Selon une enquête du Financial Times (FT), le Parquet européen (EPPO) examine actuellement l’implication d’Atos SE Russie dans le développement du futur système de frontières électroniques de l’Union européenne (EES), destiné à devenir la plus grande base de données biométriques de l'UE. Des documents consultés par le FT révèlent qu’en 2021, le groupe informatique français Atos a fait appel à du personnel basé à Moscou pour l’achat de logiciels essentiels à ce projet sensible, qui vise à collecter et stocker des données personnelles sur tous les visiteurs non-européens.
Cette révélation soulève de sérieuses préoccupations en matière de sécurité, d’autant plus que la filiale moscovite d’Atos opérait sous une licence délivrée par le FSB, l’agence de sécurité russe, permettant théoriquement à celle-ci d’accéder à ses activités en Russie. Quatre sources proches du dossier ont confirmé que des employés basés à Moscou ont directement participé à l’acquisition de logiciels pour le système frontalier de l’UE, un rôle qui, en principe, nécessite une habilitation de sécurité européenne.
Enquêtes en cours et réactions des institutions européennes
L’EPPO a confirmé l’ouverture d’une enquête sur l’implication d’Atos Russie, bien qu’aucune accusation n’ait été formulée à ce stade. De son côté, l’Office européen de lutte antifraude (Olaf) a mené sa propre investigation en 2023, concluant que les mesures de sécurité internes d’EU-Lisa, l’agence en charge de la mise en œuvre de l’EES, étaient insuffisantes. Toutefois, les preuves recueillies n’ont pas justifié l’ouverture d’une enquête formelle pour fraude. L’Olaf s’est abstenu de tout commentaire.
EU-Lisa, de son côté, a affirmé "n’avoir jamais eu de relations contractuelles avec Atos Russie" et assure qu’aucune faille de sécurité n’a été identifiée à ce jour.

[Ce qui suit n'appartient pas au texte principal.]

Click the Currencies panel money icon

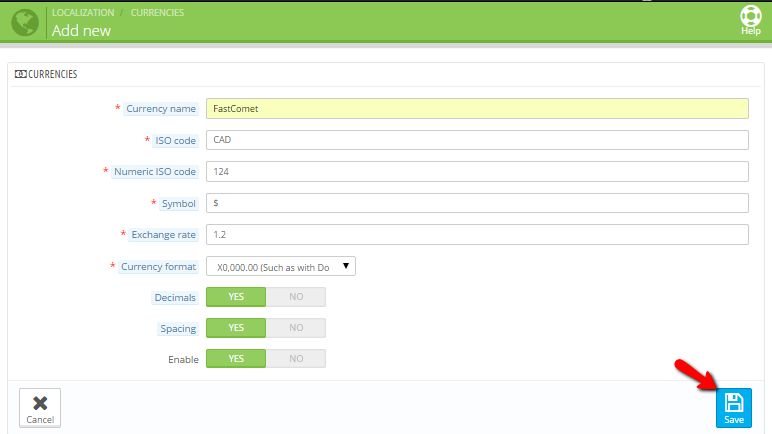coord(21,75)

Les documents obtenus par le FT montrent que des licences logicielles cruciales pour l’EES ont été achetées via le bureau d’Atos à Moscou, notamment des certificats cryptographiques de la société américaine AppViewX et des logiciels intermédiaires fournis par le groupe suisse Magnolia. Il n'y a toutefous aucune preuve de l’implication d’Atos Russie après l’invasion de l’Ukraine en 2022.

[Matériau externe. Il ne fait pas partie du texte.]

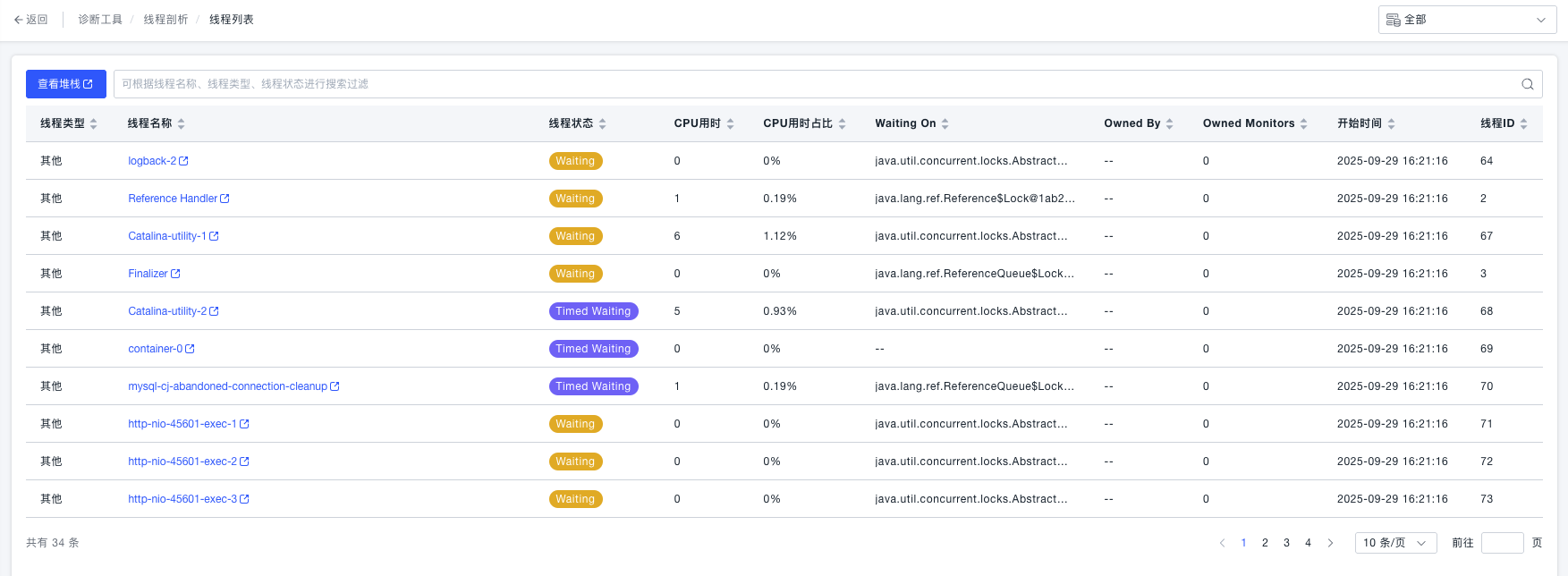Screen dimensions: 1568x576
Task: Expand the 10 条/页 page size selector
Action: (x=1395, y=543)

Atos a affirmé s’être entièrement désengagé de ses activités en Russie en septembre 2022. Ni Atos, ni IBM, ni Leonardo – les principaux contractants du projet EES – n’ont souhaité commenter ces informations.

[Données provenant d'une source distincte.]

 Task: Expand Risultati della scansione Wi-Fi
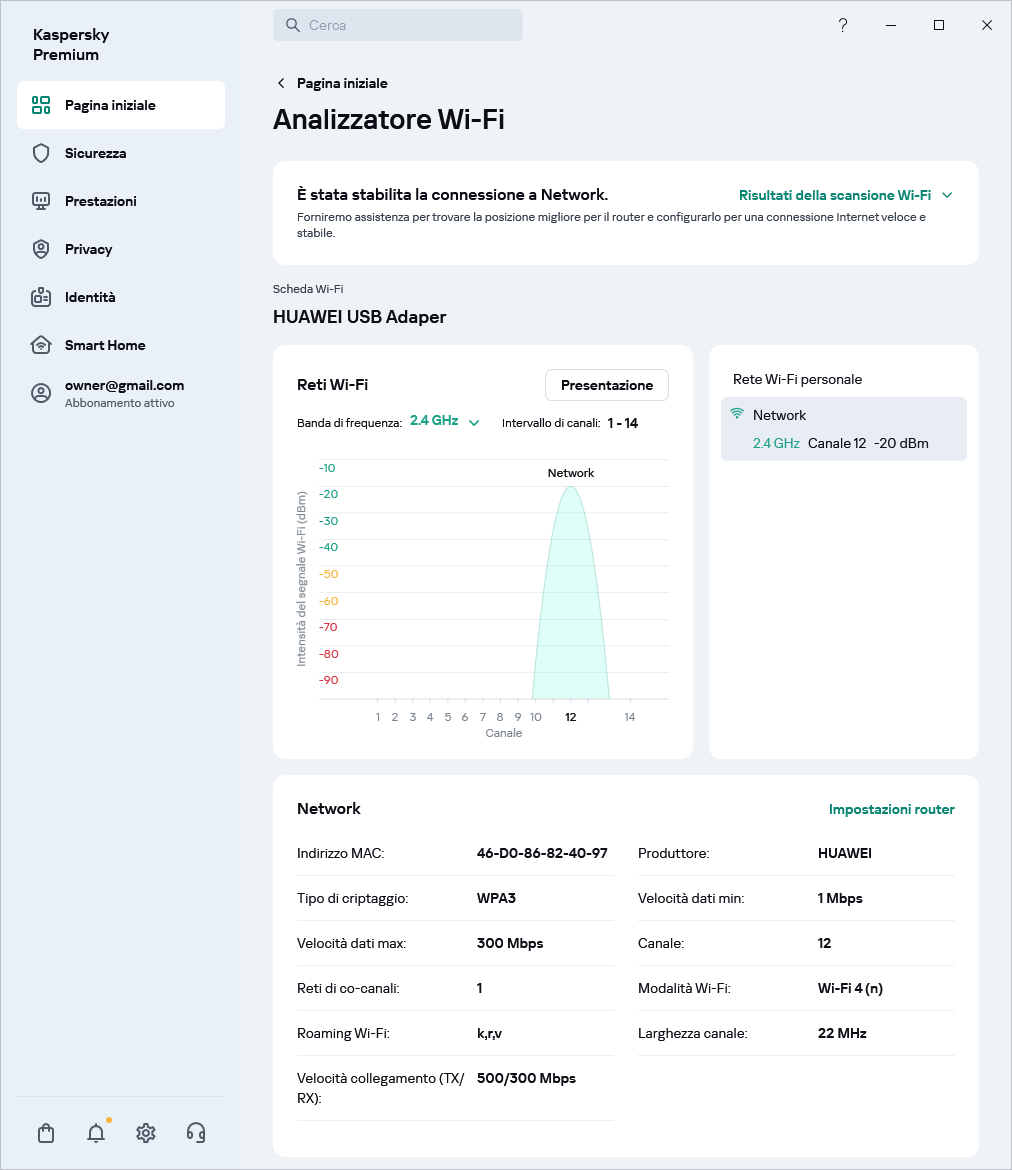tap(845, 195)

Un ancien employé d’Atos, impliqué dans le projet, a confié au FT qu’il ignorait que des achats de logiciels étaient gérés depuis Moscou, une situation jugée "étrange" étant donné les exigences de sécurité imposées par le contrat principal de l’EES.
EU-Lisa insiste sur le fait qu’aucun accès à des données sensibles n’a été accordé au personnel russe d’Atos et que le logiciel acheté auprès d’AppViewX n’a jamais été utilisé. Quant à Magnolia, il aurait été en service jusqu’en 2022. La Commission européenne affirme avoir "pleinement confiance dans la capacité d’EU-Lisa à gérer la sécurité de l’EES" et promet un audit de sécurité avant la mise en service du système, conclut le FT.